In February 2013, ACEP published a controversial guideline entitled “Clinical Policy: Use of Intravenous tPA for the Management of Acute Ischemic Stroke in the Emergency Department.” This set off a firestorm. Almost immediately, a Council resolution was introduced asking that the policy be revisited and that a 60-day open comment period be included. Needless to say, the Council debate was spirited, lengthy, and at times downright heated. Many Councilors had significant questions about the data used to drive the conclusions, and we strongly disagreed with the determination that there was Level A (by ACEP’s rating scheme) evidence supporting the use of tPA. We stridently argued to rework the policy. That resolution was eventually passed by 75 percent of the Councilors. The policy would be revisited. The ACEP Board had a lengthy discussion regarding clinical policies in November 2013, and in January 2014, the Board approved specific direction and comments to the Clinical Policies Committee regarding implementation of the resolution.
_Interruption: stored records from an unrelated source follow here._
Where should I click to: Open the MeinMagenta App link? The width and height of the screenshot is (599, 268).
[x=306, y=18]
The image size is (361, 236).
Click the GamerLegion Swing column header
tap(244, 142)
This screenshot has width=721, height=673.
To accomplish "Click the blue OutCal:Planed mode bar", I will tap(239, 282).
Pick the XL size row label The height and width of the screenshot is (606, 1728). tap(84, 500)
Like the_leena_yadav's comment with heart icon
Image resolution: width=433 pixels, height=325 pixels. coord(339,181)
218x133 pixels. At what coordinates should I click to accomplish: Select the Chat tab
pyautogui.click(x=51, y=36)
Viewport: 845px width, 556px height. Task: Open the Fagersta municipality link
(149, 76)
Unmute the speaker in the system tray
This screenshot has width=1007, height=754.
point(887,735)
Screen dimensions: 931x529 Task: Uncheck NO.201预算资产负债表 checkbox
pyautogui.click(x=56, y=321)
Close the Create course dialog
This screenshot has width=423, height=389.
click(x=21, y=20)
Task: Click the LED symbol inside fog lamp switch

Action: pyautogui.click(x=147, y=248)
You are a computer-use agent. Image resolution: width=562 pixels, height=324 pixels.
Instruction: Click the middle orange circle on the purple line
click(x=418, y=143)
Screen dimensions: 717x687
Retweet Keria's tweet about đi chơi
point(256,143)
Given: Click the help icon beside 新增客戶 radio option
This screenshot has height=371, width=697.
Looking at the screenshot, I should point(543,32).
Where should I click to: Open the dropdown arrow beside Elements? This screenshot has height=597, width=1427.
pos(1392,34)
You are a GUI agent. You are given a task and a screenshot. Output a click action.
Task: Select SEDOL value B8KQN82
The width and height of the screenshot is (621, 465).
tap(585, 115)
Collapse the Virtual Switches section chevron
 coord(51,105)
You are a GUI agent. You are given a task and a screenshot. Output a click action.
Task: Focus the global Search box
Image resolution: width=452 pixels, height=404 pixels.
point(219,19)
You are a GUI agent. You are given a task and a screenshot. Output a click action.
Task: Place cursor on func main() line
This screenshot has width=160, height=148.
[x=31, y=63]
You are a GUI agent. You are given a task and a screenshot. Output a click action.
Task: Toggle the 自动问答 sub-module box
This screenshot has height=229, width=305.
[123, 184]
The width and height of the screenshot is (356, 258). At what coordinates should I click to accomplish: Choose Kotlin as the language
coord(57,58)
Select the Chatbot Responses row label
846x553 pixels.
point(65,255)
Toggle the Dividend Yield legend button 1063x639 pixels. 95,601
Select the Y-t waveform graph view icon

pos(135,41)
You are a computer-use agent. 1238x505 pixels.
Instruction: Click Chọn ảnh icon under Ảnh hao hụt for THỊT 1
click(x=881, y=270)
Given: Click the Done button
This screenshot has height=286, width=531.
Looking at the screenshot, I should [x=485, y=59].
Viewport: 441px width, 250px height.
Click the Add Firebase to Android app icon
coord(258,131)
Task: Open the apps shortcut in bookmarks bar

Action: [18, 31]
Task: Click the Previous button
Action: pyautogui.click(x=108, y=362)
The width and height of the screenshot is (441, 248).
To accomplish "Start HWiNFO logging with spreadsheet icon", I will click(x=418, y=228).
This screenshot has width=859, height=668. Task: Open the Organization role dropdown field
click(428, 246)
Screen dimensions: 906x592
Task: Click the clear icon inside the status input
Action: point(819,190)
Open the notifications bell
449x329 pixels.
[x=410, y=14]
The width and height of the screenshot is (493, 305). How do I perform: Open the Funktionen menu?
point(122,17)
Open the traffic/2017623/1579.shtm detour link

When this occurred, many in the media (including some national news outlets) asked, “What happened [with ACEP’s policy]?” As an ACEP spokesperson, I was asked to handle some of these interview requests and to help come up with talking points regarding the controversy. This was an incredible opportunity to express my opinion to reporters, to explain the limitations of the data, and to describe the concerns shared by so many of our colleagues regarding the use of tPA in acute stroke. It might’ve been possible to drive the tPA question into the national health care discussion, especially considering the cost of the drug. However, it wouldn’t benefit ACEP to revisit the Council debate in the press. Putting the use of tPA to treat acute stroke into question in the public’s eye would only serve to confuse and even frighten patients, and ACEP didn’t have a recent clinical policy (at that point) to fall back on. So I helped craft a message that the debate on the resolution was a debate of methodology, about the rigor required for a Level A recommendation, and whether the meta-analyses used by the Clinical Policies Committee provided sufficient evidence. With this type of dry description and simple, but truthful, summation, most media outlets quickly lost interest. While I usually would wish to reenergize a debate about which I am passionate, that wasn’t my role.